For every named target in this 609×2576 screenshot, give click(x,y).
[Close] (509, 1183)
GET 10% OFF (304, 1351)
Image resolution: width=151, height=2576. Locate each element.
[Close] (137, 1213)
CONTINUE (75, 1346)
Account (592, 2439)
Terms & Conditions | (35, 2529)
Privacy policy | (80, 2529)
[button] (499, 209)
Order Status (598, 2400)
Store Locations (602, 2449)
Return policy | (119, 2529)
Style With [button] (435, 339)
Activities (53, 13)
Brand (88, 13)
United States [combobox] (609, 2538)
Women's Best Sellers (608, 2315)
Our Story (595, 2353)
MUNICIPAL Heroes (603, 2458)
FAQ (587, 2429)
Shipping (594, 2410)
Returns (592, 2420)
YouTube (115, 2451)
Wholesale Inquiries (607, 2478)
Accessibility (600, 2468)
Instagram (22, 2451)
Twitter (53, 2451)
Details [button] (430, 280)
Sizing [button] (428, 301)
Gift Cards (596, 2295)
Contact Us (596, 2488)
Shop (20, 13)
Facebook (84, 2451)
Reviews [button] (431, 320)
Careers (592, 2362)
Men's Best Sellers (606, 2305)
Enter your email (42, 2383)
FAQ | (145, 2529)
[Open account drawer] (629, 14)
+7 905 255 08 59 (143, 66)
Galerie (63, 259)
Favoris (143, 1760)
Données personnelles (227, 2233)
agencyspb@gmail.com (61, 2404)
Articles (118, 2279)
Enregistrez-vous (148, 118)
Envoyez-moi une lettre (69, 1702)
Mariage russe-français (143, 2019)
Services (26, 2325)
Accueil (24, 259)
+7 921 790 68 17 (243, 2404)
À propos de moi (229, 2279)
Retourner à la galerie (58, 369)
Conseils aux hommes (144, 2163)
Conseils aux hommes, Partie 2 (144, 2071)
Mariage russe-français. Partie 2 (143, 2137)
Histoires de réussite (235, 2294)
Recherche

--

Assignment: Starting with the line that contains "Store Locations (602, 2449)", return every line through the last one of the records, exactly as written.

Response area:
Store Locations (602, 2449)
Return policy | (119, 2529)
Style With [button] (435, 339)
Activities (53, 13)
Brand (88, 13)
United States [combobox] (609, 2538)
Women's Best Sellers (608, 2315)
Our Story (595, 2353)
MUNICIPAL Heroes (603, 2458)
FAQ (587, 2429)
Shipping (594, 2410)
Returns (592, 2420)
YouTube (115, 2451)
Wholesale Inquiries (607, 2478)
Accessibility (600, 2468)
Instagram (22, 2451)
Twitter (53, 2451)
Details [button] (430, 280)
Sizing [button] (428, 301)
Gift Cards (596, 2295)
Contact Us (596, 2488)
Shop (20, 13)
Facebook (84, 2451)
Reviews [button] (431, 320)
Careers (592, 2362)
Men's Best Sellers (606, 2305)
Enter your email (42, 2383)
FAQ | (145, 2529)
[Open account drawer] (629, 14)
+7 905 255 08 59 (143, 66)
Galerie (63, 259)
Favoris (143, 1760)
Données personnelles (227, 2233)
agencyspb@gmail.com (61, 2404)
Articles (118, 2279)
Enregistrez-vous (148, 118)
Envoyez-moi une lettre (69, 1702)
Mariage russe-français (143, 2019)
Services (26, 2325)
Accueil (24, 259)
+7 921 790 68 17 (243, 2404)
À propos de moi (229, 2279)
Retourner à la galerie (58, 369)
Conseils aux hommes (144, 2163)
Conseils aux hommes, Partie 2 (144, 2071)
Mariage russe-français. Partie 2 (143, 2137)
Histoires de réussite (235, 2294)
Recherche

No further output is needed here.